Not only is it workable, it’s sustainable, and better for clients! Just ask Mark Egan, Economics Professor from the University of Chicago, who states, “Holding brokers to a fiduciary standard over the period of 2008 – 2012 would have increased investor returns by as much as 2.73% per annum.” I can only imagine that much of that performance difference is related to commissions and added fees.
Industry Spin #2 – They argue that “best interest advice” (fiduciary standard) and “suitable advice” (suitability standard) are two different names for the same thing.
If that were true, the industry would not spend the $$$ it is spending to stave off the fiduciary standard rules. They would simply agree and comply with the fiduciary standard. Yet, the industry knows that if the fiduciary standard is enacted brokers will no longer be able to peddle more expensive products to investors to receive the higher compensation. Putting their client’s interests before their own will eliminate this inherent conflict of interest.
Will this put some Brokers (and Broker/Dealers) out of business? Probably. Will they be replaced by a new breed of investment professionals dedicated to the rights of the investor? Absolutely. The financial services industry is growing by leaps and bounds every year. Financial complexity grows annually.

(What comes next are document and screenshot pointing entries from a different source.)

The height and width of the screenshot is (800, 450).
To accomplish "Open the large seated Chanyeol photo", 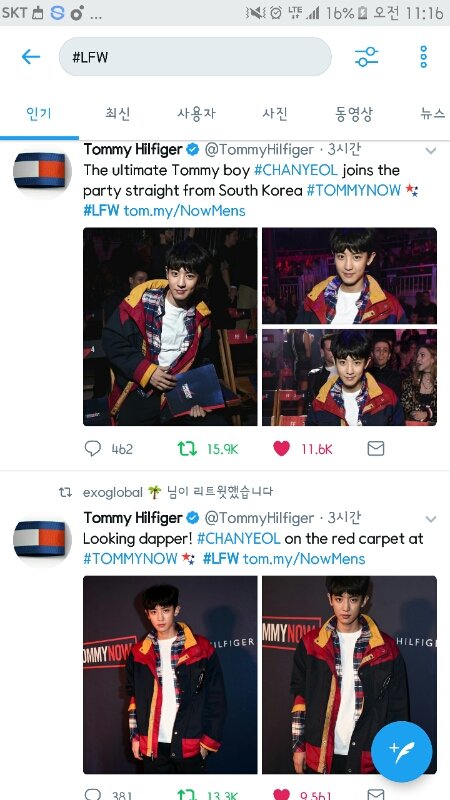I will point(170,327).
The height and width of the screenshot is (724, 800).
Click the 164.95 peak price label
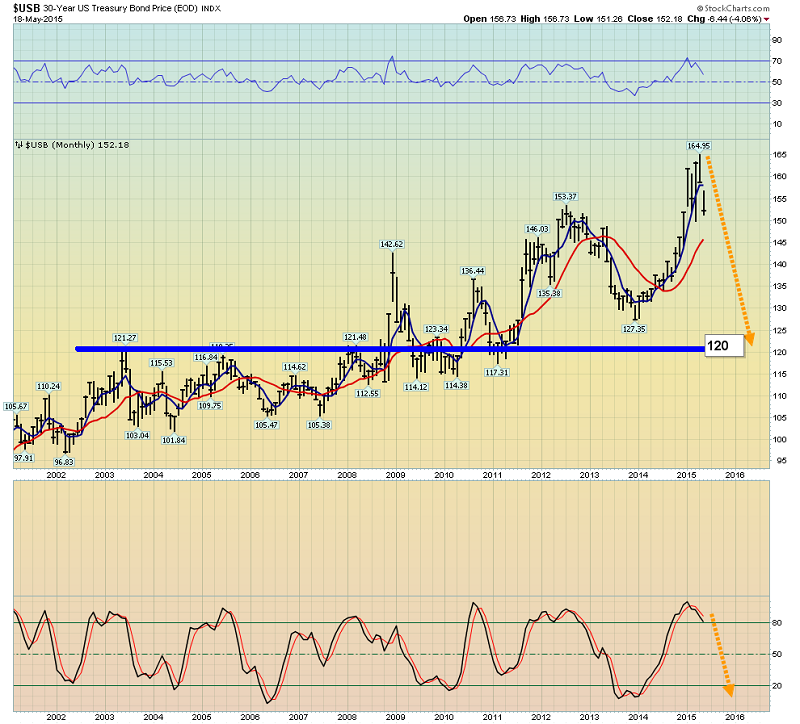click(x=698, y=146)
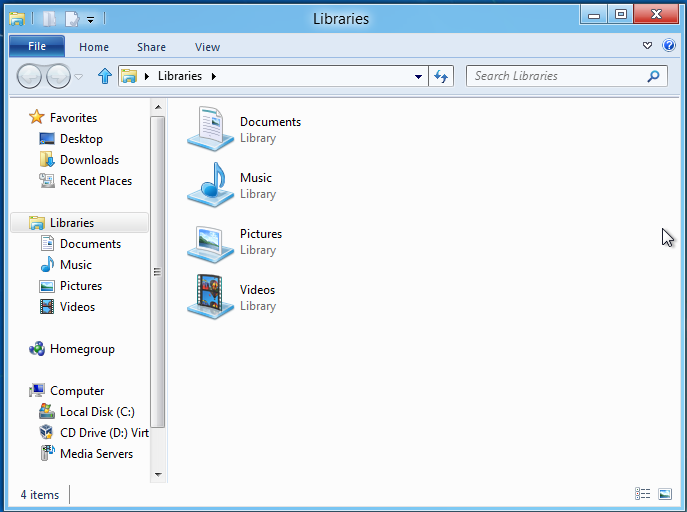Select Local Disk (C:) in sidebar
Viewport: 687px width, 512px height.
point(97,412)
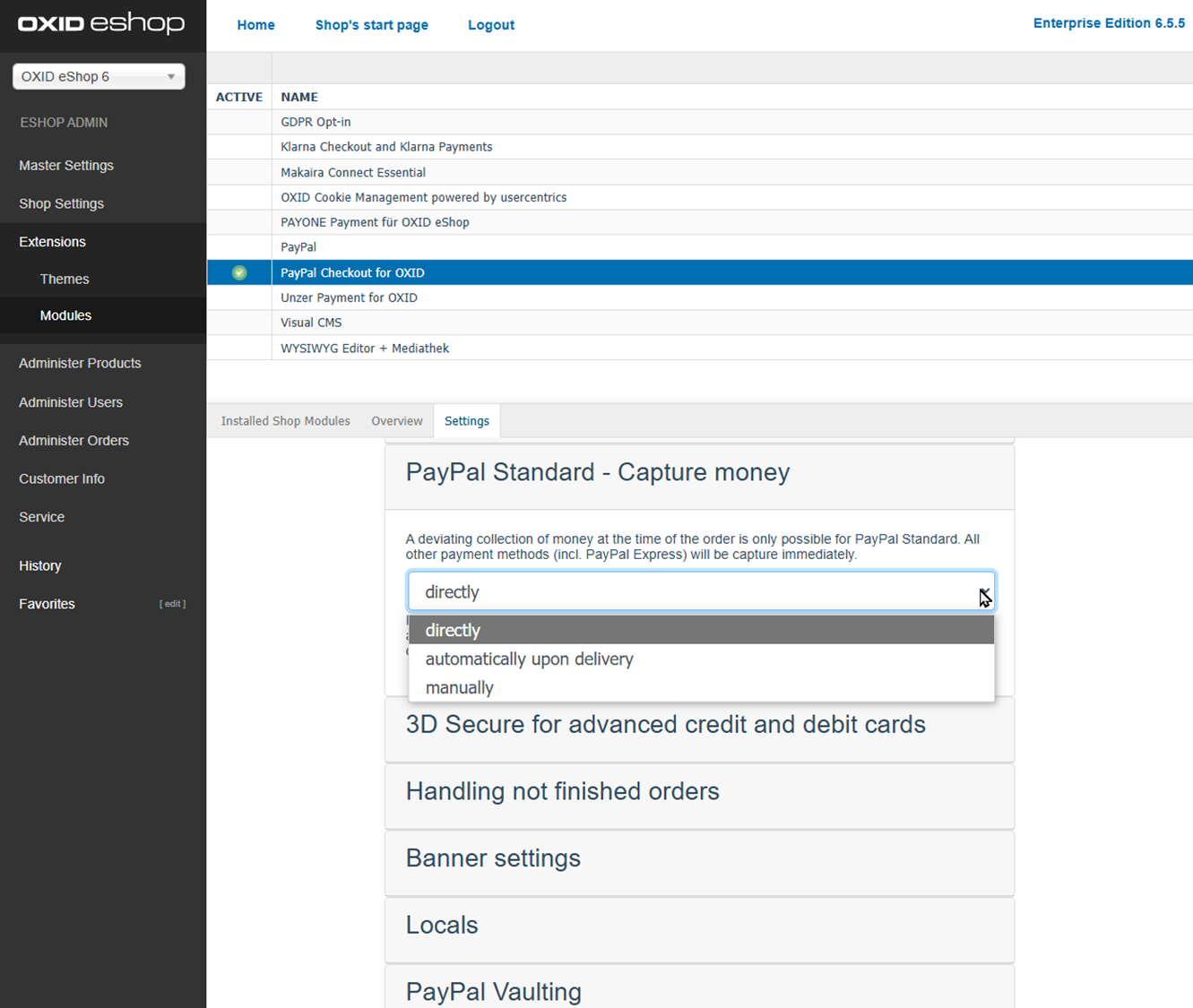Pick the 'directly' dropdown option
The height and width of the screenshot is (1008, 1193).
click(453, 630)
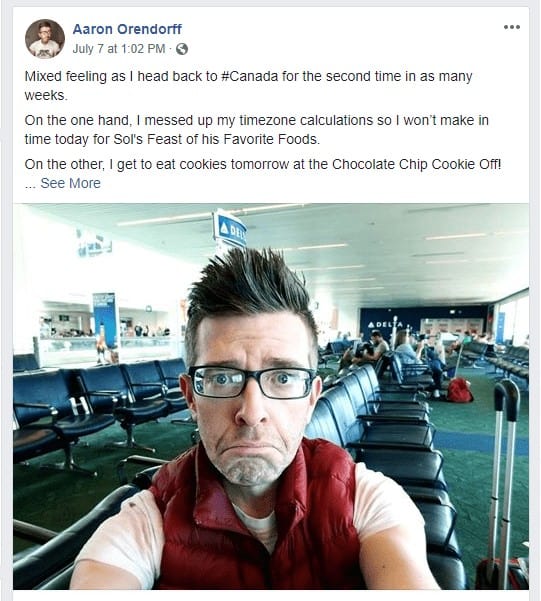Click the paragraph mentioning Sol's Feast

click(257, 130)
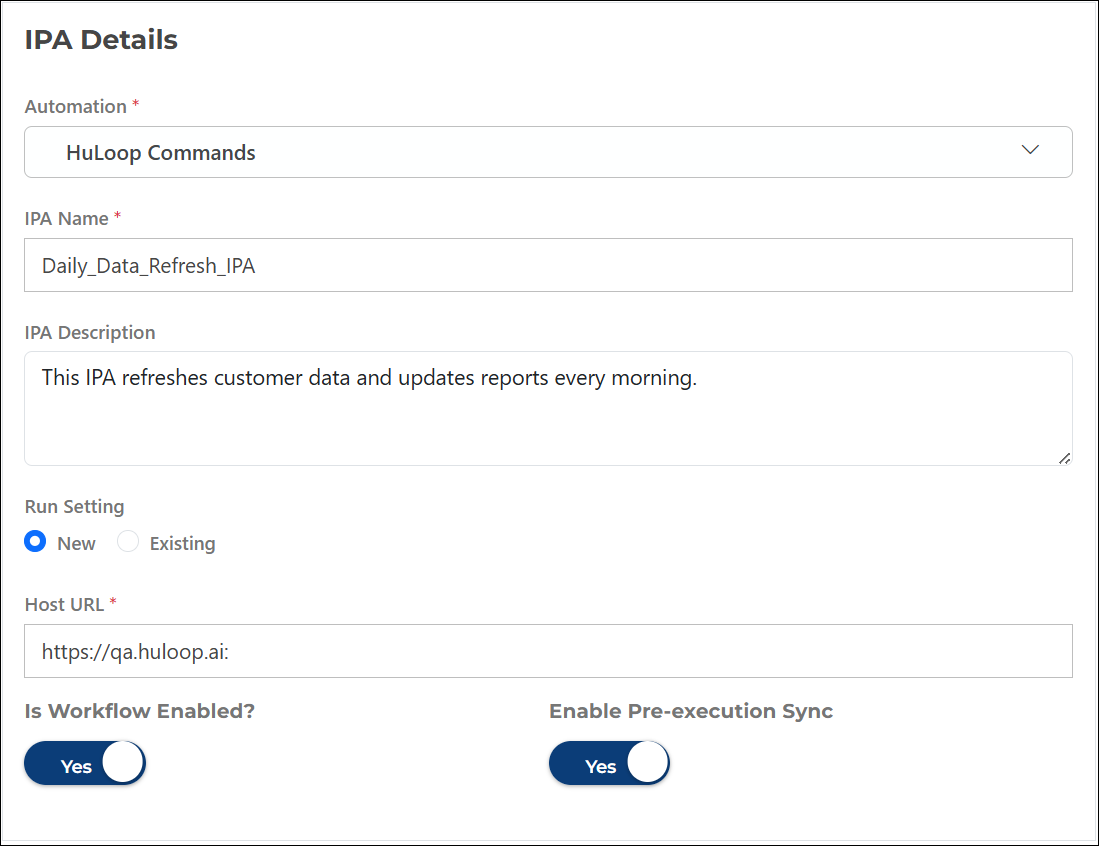Click the red asterisk beside Automation
Screen dimensions: 1099x846
click(136, 105)
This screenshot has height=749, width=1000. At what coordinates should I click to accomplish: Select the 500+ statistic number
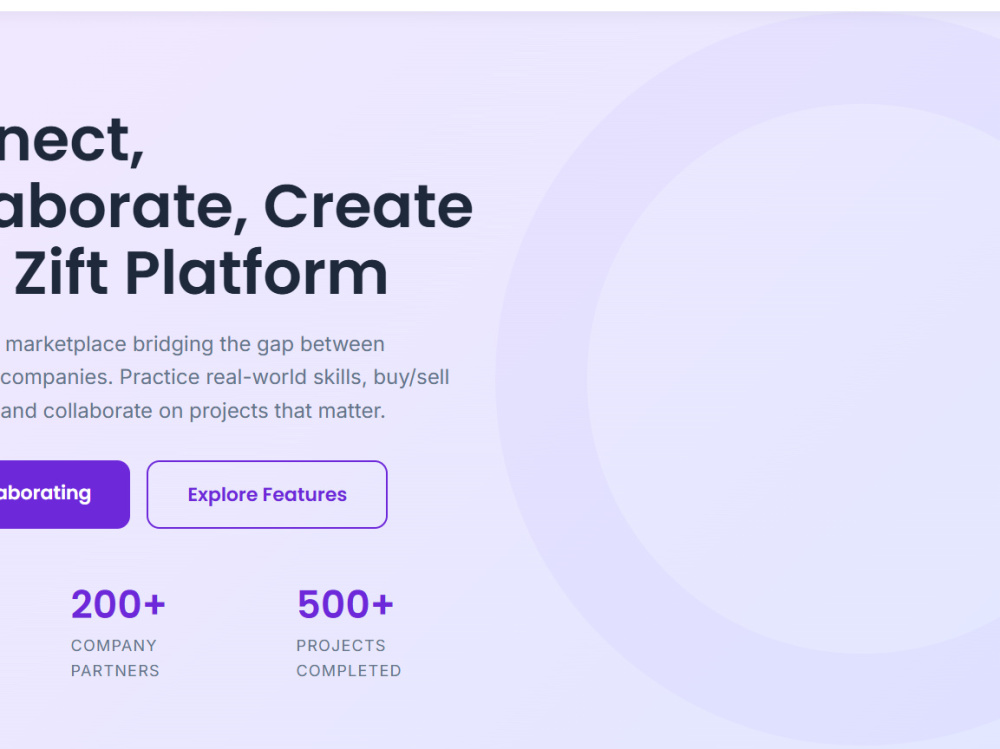pyautogui.click(x=345, y=604)
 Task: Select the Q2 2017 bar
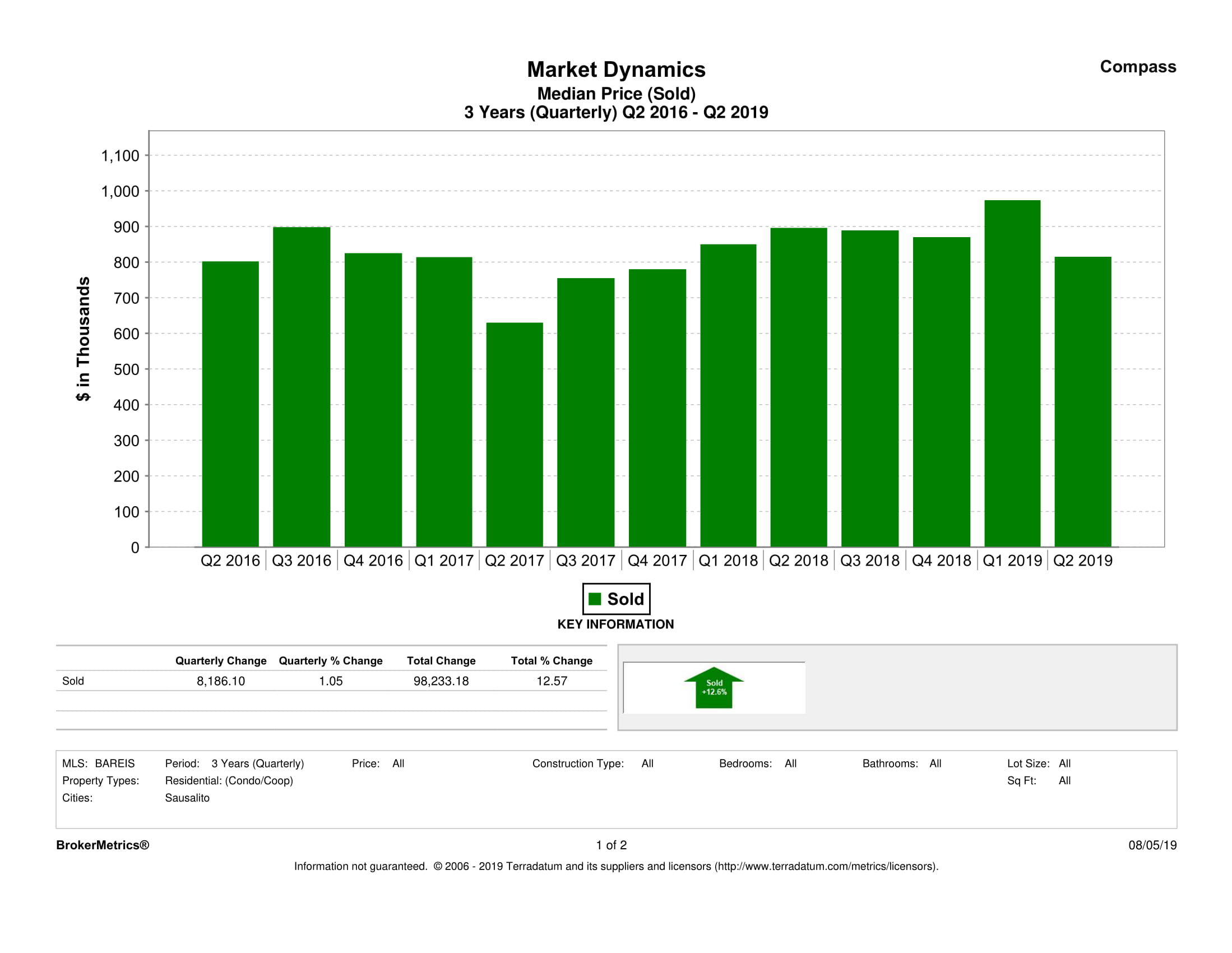[x=515, y=434]
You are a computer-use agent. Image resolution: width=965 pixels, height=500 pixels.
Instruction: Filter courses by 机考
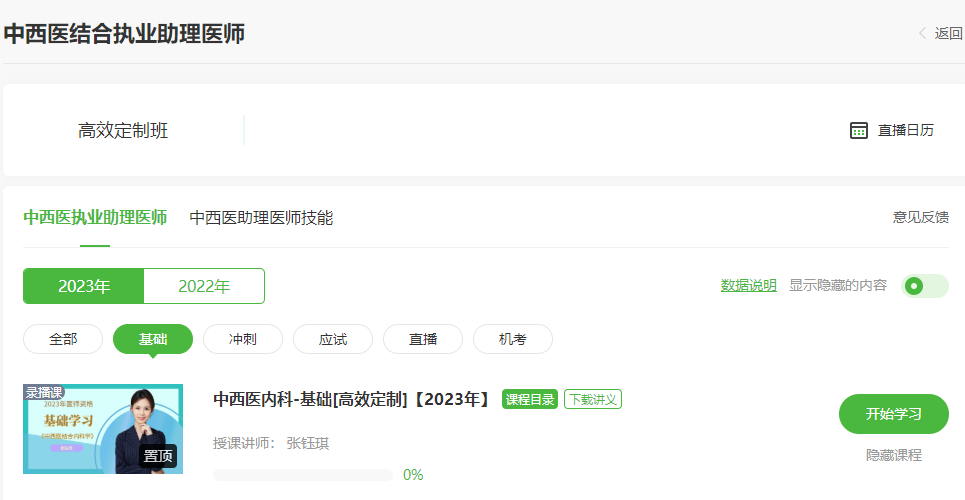point(513,339)
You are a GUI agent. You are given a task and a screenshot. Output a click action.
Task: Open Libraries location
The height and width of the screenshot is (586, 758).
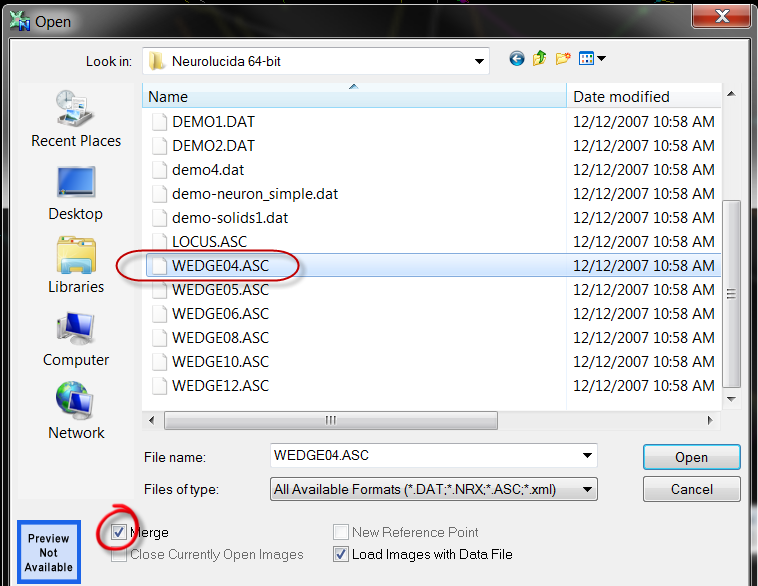pyautogui.click(x=76, y=265)
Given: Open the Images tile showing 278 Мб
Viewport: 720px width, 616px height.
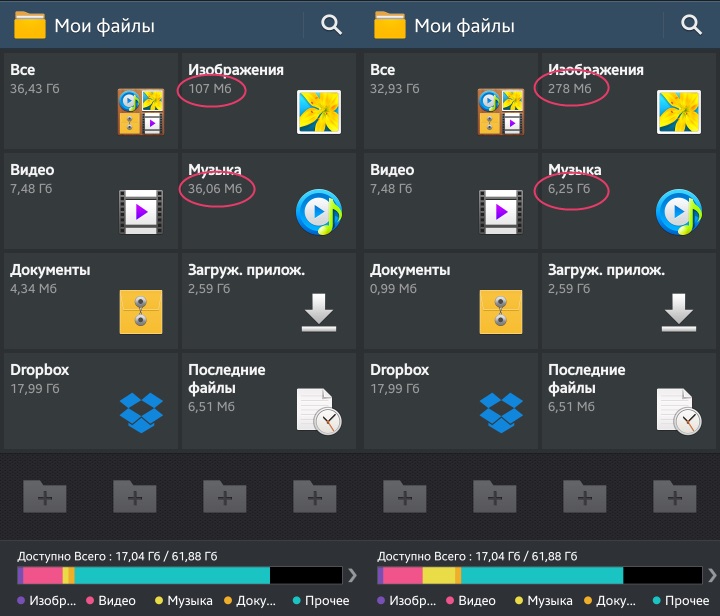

Professionals trained to assist clients in circumnavigating these tumultuous waters will continue to be in demand. They will just have to put their client’s interests before their own.
Industry Spin #3 – They claim that smaller investors will be neglected.
The industry argues that implementing the fiduciary rule will push brokers out of the smaller markets, leaving smaller investors to either fend for themselves or pay higher fees for advice. I agree partially with this argument. Smaller investors (and the industry doesn’t really quantify what a small investor is, so I’m taking a few liberties here) might actually have to research their options or pay a fee to a professional for advice. This is rational, and the good news is that some in the industry are rushing out low cost solutions to address this need. For example, Vanguard provides a host of low cost solutions built entirely for the smaller investor.
Where the argument falls flat for me is that it suggests that costs for financial service solutions for these smaller investors will go up. I don’t buy that argument. Today, under the suitability rules, smaller investors can be fleeced with hidden costs buried inside financial products that lack transparency. Just because a smaller investor doesn’t know they are paying excessive costs now doesn’t make it less true. As an investor I would much rather know what my costs are up front for hiring a professional vs. being misled by hidden transaction fees, yearly surrender charges, or buried hidden internal expenses.
This writing has run long, and anyone that has lasted this long deserves a bonus. Let me leave you with one last piece of information: Over a period of 30 years just 2% in extra costs per year cuts a retirement investor’s nest egg 30%. The upfront fees and commissions that investors pay for a broker add up, big time!
The bottom line is, in the financial services industry, the clients should always come first. It’s time for Congress and the entire financial industry to embrace the fiduciary rule.